DataFrames.jl data engineering performance compared with other softwares

Julia fares pretty well in these cross software comparisons

As you can see from the dates of running of the benchmarks they are quite outdated. Unfortunately this benchmark is not maintained any more by its owners.


Does someone have a server that can run them again:

The dates in the screen shot I shared are from ~5 months ago. Is that outdated already?

DataFrames.jl has certainly seen a lot of updates in those last few months.


Taking top 5 from the screen shot: polars, data.table, DataFrames.jl, ClickHouse, cuDF - all had releases since the benchmark has been run. Since performance improvements are most likely marked as patch or minor release by their developers (they do not change the API) the top of the table might have changed. In particular Polars is now 0.10.18, so I would expect significant improvements there as it seems there has been a lot of development effort there.

Now one of my students is working on re-running the H2O benchmarks independently, but it is not that easy (as usual when you have multiple technologies things get complicated very quickly). In the long term I think I will try to develop at some point (probably in 2022) with JuliaLab@MIT a benchmark that will be easier to set-up and run than H2O benchmarks.


Also note that in general, while still we work on performance improvements, we are at the stage that in most of cases the top frameworks (polars, data.table, and DataFrames.jl) have a speed that will not lead to noticeable latency. E.g. the tests above are for 1,000,000 rows which is almost the maximum one would plan to handle in memory. The timings at the top are total times of running all experiments. If you look below in e.g. groupby operations all frameworks have roughly sub-second processing times. In particular in Julia it is at the point where compilation time starts to affect the benchmarks noticeably.

What you can expect to improve in DataFrames.jl are operations that were not fast in the past. E.g. here is a benchmark of an operation that will be fast in DataFrames.jl 1.3 (that will be released very soon - we are waiting for Julia 1.7 release to happen first to make sure we are in sync) and is not fast currently.
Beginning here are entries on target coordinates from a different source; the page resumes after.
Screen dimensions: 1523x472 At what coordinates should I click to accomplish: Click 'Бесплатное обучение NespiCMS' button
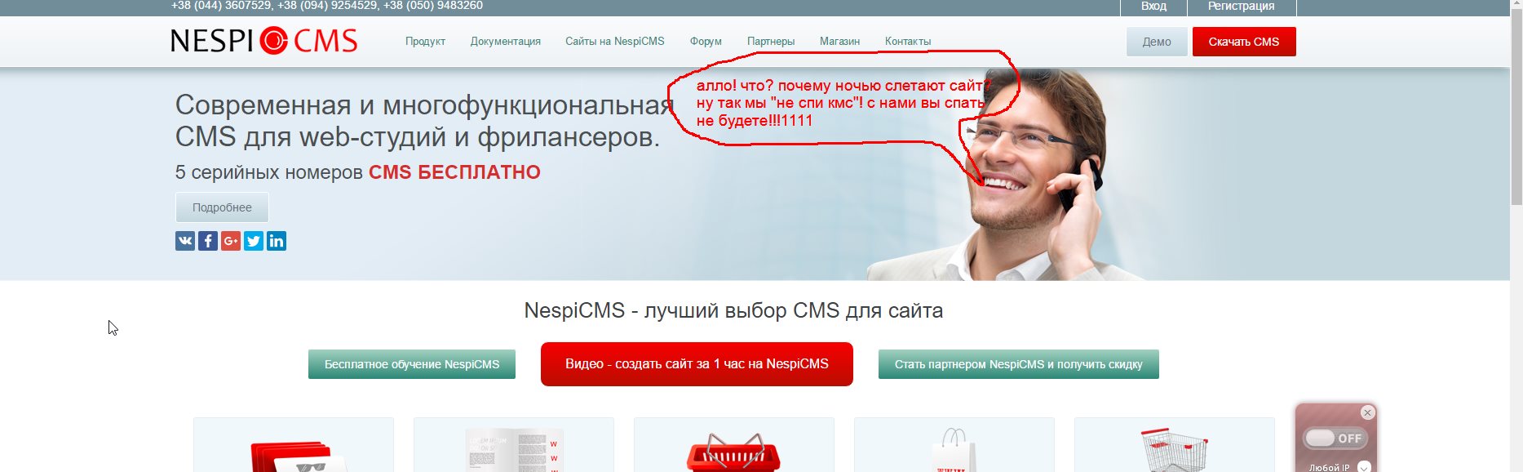coord(412,364)
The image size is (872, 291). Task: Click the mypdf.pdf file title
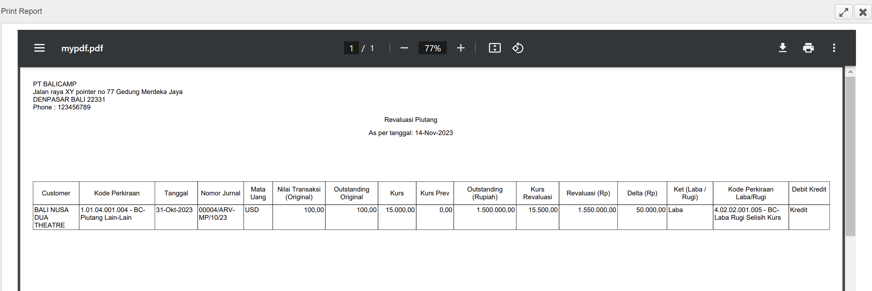(82, 48)
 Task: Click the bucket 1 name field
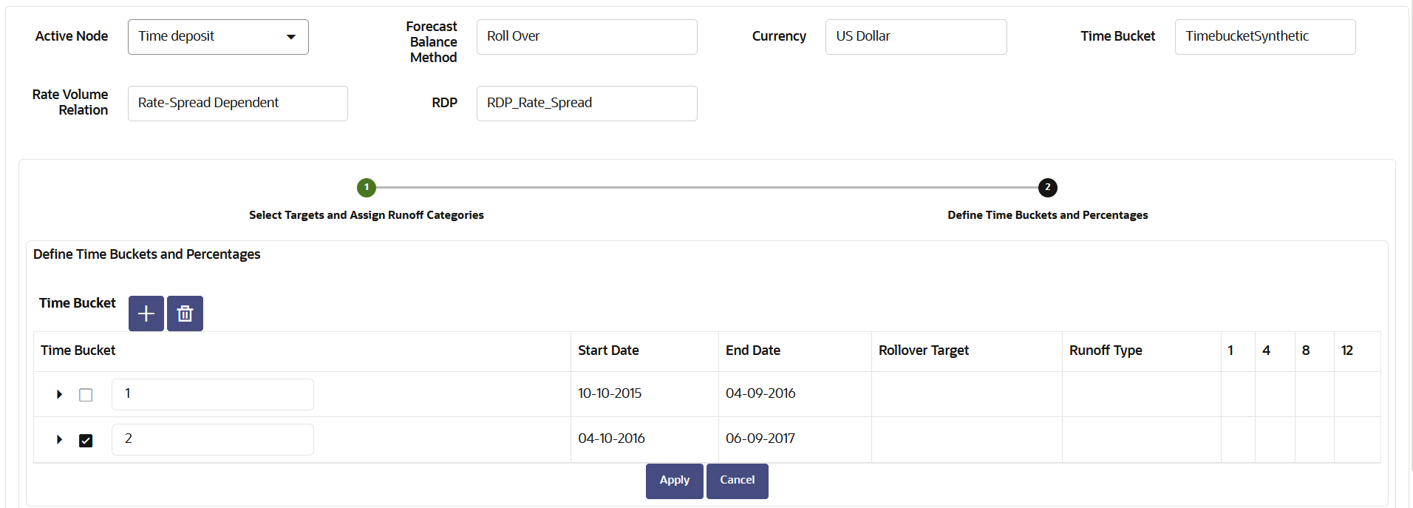coord(213,394)
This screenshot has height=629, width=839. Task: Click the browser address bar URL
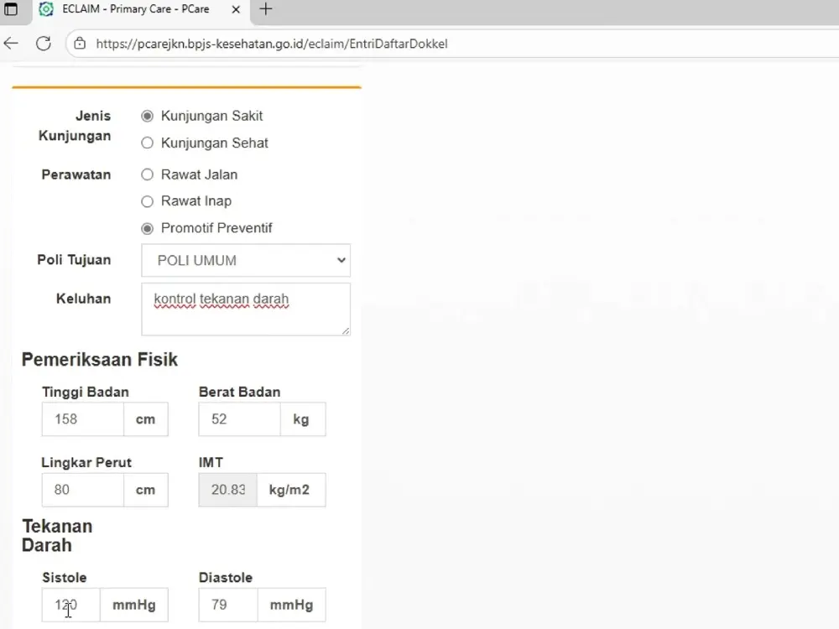coord(272,44)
Consider row-wise summation of data:

julia> mat = rand(10_000, 10_000);

julia> df = DataFrame(mat, :auto);

julia> @btime sum($mat, dims=2); # this is the best you can reasonably expect
  47.351 ms (6 allocations: 78.28 KiB)

julia> @btime combine($df, AsTable(:) => ByRow(sum)); # this is what we have now
  51.300 ms (19652 allocations: 1.14 MiB)

julia> @btime sum(eachcol($mat)); # this is a rough equivalent in Base, as df stores each column as a separate object
  278.262 ms (19999 allocations: 763.63 MiB)

Still - as you can see everything is just fast and the data I process has ~1GB.